- **YOUR ASSIGNMENT**
Everything from the first line of the entries through the line containing "Click the folder" is to be retyped exactly, and nothing beyond it.

- **DATA SHOWN**
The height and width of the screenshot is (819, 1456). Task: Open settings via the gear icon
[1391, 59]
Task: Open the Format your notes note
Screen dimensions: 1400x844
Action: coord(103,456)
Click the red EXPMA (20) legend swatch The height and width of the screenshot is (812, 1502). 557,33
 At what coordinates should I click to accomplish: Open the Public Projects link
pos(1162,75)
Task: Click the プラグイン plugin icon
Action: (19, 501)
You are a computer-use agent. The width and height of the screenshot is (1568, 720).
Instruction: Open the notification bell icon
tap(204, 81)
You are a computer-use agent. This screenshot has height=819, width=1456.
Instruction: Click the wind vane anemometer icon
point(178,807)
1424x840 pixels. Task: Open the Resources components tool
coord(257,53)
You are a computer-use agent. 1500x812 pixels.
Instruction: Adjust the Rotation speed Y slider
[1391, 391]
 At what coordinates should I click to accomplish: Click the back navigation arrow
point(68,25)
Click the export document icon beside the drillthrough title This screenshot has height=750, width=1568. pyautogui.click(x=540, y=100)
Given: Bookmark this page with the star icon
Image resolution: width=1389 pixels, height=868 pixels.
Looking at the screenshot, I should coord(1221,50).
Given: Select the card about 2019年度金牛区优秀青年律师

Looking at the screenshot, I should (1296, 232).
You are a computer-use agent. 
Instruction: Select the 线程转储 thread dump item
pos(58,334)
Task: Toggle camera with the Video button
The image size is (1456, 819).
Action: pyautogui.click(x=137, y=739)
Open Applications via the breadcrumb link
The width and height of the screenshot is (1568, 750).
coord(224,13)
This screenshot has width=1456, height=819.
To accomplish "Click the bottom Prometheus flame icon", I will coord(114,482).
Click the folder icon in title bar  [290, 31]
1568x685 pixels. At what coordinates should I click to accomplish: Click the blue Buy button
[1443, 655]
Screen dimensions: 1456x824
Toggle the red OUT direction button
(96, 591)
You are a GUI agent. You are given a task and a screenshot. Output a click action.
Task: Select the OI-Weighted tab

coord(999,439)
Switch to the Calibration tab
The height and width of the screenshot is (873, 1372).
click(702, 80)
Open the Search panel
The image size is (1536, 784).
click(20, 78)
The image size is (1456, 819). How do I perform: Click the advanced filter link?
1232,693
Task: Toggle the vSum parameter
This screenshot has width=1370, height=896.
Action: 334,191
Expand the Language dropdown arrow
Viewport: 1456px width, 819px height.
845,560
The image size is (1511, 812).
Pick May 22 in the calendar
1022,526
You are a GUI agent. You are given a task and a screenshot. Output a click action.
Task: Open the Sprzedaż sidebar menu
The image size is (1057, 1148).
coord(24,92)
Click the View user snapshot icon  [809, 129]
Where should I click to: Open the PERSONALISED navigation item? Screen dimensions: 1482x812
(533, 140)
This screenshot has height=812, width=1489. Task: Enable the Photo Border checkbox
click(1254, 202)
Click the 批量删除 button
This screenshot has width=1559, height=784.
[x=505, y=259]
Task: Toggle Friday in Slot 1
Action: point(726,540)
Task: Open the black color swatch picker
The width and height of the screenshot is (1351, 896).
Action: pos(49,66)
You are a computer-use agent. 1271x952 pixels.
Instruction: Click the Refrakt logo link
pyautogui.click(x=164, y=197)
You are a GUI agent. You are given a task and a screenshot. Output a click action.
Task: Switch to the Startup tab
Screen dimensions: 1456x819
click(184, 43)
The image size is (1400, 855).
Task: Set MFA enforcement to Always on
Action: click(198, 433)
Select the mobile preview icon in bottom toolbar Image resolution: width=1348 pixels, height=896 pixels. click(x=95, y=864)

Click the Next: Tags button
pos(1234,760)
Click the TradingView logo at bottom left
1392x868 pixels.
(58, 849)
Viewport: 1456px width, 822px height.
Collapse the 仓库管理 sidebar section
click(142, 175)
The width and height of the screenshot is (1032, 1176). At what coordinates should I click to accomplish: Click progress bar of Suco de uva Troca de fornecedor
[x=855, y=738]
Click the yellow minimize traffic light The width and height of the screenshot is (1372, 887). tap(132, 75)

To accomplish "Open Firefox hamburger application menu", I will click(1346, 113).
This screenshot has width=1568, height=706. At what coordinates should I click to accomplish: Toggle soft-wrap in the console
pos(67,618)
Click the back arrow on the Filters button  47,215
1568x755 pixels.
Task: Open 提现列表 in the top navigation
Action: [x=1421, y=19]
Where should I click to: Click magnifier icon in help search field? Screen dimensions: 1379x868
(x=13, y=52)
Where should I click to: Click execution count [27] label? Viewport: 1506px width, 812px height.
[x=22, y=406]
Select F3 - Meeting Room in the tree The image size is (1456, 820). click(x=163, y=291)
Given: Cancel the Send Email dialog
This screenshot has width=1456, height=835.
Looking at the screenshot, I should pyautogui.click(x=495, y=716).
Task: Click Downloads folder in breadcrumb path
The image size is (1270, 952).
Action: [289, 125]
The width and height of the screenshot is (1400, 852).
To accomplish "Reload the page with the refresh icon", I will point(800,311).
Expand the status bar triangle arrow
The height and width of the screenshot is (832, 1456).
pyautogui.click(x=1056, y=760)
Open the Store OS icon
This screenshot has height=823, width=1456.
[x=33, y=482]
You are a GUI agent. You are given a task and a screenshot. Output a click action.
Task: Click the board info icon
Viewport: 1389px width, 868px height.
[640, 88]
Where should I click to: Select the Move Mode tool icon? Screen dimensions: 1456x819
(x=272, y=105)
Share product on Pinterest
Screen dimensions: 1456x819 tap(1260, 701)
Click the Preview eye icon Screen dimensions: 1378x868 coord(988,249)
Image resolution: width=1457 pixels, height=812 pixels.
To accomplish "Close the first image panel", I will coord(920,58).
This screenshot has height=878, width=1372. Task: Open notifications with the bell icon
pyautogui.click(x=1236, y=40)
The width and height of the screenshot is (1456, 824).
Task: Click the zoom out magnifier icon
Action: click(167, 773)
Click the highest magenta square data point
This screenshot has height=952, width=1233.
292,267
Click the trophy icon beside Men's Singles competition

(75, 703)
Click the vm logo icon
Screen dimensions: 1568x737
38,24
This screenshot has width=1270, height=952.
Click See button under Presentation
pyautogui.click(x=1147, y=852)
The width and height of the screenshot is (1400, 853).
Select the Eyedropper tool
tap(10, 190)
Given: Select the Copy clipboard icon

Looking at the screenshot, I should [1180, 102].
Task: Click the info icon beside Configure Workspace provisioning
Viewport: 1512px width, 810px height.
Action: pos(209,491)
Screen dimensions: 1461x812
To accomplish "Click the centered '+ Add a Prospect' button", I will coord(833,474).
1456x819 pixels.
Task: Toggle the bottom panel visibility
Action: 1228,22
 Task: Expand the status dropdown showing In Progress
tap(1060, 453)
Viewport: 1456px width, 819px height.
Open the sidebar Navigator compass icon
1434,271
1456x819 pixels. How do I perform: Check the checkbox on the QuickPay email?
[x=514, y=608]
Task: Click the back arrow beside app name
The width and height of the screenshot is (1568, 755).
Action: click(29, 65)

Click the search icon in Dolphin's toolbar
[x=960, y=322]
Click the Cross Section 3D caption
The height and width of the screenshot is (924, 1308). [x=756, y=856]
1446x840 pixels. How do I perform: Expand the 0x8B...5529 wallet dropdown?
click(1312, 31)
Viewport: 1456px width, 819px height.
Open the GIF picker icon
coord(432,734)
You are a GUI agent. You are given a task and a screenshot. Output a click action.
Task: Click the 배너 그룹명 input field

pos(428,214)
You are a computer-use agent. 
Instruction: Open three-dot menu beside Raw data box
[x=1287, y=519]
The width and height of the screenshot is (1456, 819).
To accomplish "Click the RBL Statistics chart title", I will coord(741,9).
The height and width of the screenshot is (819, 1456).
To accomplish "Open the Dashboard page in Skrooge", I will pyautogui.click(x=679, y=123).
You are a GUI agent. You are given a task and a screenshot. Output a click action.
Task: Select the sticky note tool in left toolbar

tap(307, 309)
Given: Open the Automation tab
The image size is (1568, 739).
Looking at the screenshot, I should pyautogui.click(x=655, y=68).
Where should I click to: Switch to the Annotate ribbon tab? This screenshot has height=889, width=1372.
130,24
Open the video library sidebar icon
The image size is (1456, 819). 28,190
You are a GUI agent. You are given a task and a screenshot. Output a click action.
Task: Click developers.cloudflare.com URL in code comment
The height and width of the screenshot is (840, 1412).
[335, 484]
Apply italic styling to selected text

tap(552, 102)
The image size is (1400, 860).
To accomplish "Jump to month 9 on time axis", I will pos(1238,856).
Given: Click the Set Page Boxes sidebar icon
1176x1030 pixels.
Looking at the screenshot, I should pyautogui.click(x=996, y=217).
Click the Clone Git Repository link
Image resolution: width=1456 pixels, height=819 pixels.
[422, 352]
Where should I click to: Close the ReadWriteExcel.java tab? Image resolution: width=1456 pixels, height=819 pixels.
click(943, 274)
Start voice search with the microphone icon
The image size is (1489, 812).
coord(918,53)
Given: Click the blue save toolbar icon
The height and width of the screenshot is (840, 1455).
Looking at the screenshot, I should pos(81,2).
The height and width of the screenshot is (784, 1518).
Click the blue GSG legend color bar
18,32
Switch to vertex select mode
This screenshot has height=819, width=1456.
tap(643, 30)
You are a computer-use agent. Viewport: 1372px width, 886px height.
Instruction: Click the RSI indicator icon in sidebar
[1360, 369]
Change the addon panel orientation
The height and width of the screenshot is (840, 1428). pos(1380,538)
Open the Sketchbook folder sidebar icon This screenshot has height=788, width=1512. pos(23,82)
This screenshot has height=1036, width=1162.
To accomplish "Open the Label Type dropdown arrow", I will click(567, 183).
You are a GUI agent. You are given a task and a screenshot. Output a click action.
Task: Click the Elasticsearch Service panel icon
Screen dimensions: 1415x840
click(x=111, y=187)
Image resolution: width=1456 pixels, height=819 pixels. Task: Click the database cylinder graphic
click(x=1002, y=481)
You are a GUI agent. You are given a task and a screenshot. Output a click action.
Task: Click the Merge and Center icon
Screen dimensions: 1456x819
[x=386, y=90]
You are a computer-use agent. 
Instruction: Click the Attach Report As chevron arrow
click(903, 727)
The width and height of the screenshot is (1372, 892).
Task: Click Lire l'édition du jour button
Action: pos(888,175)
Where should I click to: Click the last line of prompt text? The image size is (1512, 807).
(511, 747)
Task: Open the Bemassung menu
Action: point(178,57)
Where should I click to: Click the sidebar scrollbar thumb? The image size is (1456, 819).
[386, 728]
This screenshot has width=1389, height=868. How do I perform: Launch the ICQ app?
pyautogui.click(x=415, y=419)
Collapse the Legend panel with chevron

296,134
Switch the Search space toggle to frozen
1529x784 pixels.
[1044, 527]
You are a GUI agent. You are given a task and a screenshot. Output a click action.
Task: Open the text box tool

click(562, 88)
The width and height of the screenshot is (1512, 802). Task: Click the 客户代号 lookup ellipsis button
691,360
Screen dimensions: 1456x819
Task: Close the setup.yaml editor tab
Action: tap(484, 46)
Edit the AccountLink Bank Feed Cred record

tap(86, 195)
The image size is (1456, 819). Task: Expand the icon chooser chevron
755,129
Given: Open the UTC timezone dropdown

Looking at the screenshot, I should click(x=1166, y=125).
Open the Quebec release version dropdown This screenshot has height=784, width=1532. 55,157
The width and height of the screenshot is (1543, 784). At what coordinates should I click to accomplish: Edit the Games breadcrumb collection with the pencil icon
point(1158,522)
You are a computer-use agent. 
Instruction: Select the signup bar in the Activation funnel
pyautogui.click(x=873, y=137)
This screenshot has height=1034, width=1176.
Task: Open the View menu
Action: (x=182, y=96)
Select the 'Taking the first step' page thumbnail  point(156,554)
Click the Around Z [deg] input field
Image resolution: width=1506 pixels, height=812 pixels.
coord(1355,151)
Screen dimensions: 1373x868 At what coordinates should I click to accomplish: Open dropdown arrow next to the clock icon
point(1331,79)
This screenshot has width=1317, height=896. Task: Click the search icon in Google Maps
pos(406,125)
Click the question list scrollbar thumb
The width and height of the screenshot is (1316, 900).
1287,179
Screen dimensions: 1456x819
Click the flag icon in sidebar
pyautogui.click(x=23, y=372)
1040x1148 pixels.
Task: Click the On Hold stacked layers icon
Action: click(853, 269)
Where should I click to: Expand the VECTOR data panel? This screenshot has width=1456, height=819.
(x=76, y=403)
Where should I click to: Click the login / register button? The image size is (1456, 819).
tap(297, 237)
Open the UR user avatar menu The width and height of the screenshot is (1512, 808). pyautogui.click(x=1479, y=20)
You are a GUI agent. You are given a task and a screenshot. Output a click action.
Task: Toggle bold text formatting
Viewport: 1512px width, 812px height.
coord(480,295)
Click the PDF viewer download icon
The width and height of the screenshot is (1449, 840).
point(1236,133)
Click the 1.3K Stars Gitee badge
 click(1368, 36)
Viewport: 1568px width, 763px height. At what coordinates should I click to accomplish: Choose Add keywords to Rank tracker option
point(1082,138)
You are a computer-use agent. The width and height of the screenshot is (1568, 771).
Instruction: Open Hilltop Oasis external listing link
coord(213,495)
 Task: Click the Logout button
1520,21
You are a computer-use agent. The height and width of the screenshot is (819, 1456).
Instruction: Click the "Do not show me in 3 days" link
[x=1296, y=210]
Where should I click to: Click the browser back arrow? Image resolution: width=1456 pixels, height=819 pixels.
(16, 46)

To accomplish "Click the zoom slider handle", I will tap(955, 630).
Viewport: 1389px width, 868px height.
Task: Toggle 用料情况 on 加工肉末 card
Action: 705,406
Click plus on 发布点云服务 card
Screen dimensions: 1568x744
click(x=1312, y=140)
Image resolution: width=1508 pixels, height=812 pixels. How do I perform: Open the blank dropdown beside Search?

- **TASK SOLUTION**
The height and width of the screenshot is (819, 1456). Task: Open settings via the gear icon
[1391, 59]
Task: Open the Format your notes note
Screen dimensions: 1400x844
Action: coord(103,456)
Click the red EXPMA (20) legend swatch The height and width of the screenshot is (812, 1502). 557,33
 At what coordinates should I click to accomplish: Open the Public Projects link
pos(1162,75)
Task: Click the プラグイン plugin icon
Action: (19, 501)
You are a computer-use agent. The width and height of the screenshot is (1568, 720).
Instruction: Open the notification bell icon
tap(204, 81)
You are a computer-use agent. This screenshot has height=819, width=1456.
Instruction: Click the wind vane anemometer icon
point(178,807)
1424x840 pixels. Task: Open the Resources components tool
coord(257,53)
You are a computer-use agent. 1500x812 pixels.
Instruction: Adjust the Rotation speed Y slider
[1391, 391]
 At what coordinates should I click to accomplish: Click the back navigation arrow
point(68,25)
Click the export document icon beside the drillthrough title This screenshot has height=750, width=1568. pyautogui.click(x=540, y=100)
Given: Bookmark this page with the star icon
Image resolution: width=1389 pixels, height=868 pixels.
Looking at the screenshot, I should coord(1221,50).
Given: Select the card about 2019年度金牛区优秀青年律师

Looking at the screenshot, I should (1296, 232).
You are a computer-use agent. 
Instruction: Select the 线程转储 thread dump item
pos(58,334)
Task: Toggle camera with the Video button
The image size is (1456, 819).
Action: pyautogui.click(x=137, y=739)
Open Applications via the breadcrumb link
The width and height of the screenshot is (1568, 750).
coord(224,13)
This screenshot has width=1456, height=819.
To accomplish "Click the bottom Prometheus flame icon", I will coord(114,482).
Click the folder icon in title bar  [290, 31]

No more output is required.